Start of Provided records
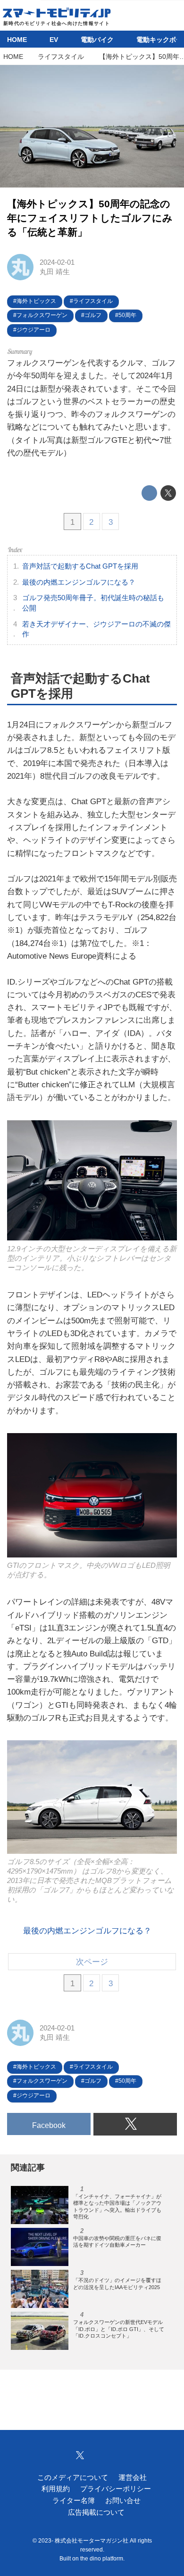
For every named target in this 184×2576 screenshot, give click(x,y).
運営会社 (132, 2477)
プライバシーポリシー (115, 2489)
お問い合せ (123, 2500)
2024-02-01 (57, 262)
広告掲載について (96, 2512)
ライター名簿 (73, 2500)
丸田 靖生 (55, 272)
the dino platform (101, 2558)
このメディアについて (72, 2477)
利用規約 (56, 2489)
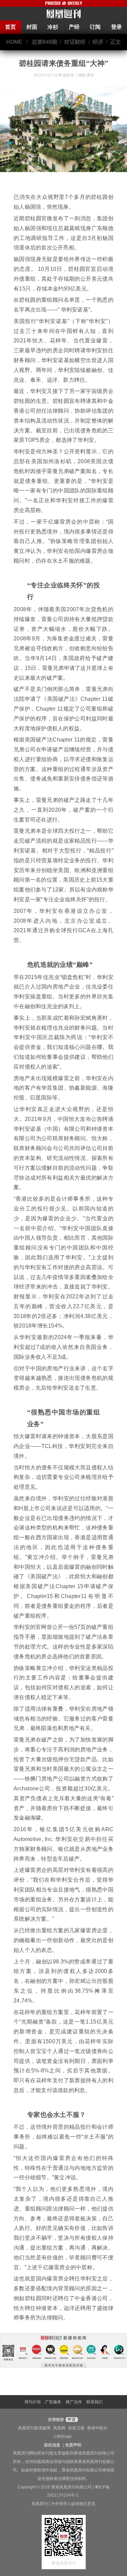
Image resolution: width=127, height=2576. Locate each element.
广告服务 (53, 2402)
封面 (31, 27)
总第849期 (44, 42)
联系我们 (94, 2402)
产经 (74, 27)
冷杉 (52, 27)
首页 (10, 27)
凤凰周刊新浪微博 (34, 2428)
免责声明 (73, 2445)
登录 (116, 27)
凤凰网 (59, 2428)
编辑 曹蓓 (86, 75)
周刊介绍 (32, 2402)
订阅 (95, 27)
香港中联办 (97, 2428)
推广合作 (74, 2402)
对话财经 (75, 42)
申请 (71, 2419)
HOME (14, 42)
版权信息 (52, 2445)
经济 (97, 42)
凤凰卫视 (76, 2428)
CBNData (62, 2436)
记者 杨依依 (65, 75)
End of Provided records
• _Work required_:
Produce an exact copy of the lines from the line containing "プライバシーポリシー (115, 2489)" through the last line of the records, with no pictures and no other text.

• _Task solution_:
プライバシーポリシー (115, 2489)
お問い合せ (123, 2500)
2024-02-01 (57, 262)
広告掲載について (96, 2512)
ライター名簿 (73, 2500)
丸田 靖生 (55, 272)
the dino platform (101, 2558)
このメディアについて (72, 2477)
利用規約 (56, 2489)
Image resolution: width=127, height=2576. Locate each element.
广告服务 (53, 2402)
封面 (31, 27)
总第849期 (44, 42)
联系我们 (94, 2402)
产经 (74, 27)
冷杉 (52, 27)
首页 (10, 27)
凤凰周刊新浪微博 (34, 2428)
免责声明 (73, 2445)
登录 (116, 27)
凤凰网 (59, 2428)
编辑 曹蓓 (86, 75)
周刊介绍 (32, 2402)
订阅 (95, 27)
香港中联办 (97, 2428)
推广合作 (74, 2402)
对话财经 (75, 42)
申请 (71, 2419)
HOME (14, 42)
版权信息 (52, 2445)
经济 (97, 42)
凤凰卫视 (76, 2428)
CBNData (62, 2436)
记者 杨依依 (65, 75)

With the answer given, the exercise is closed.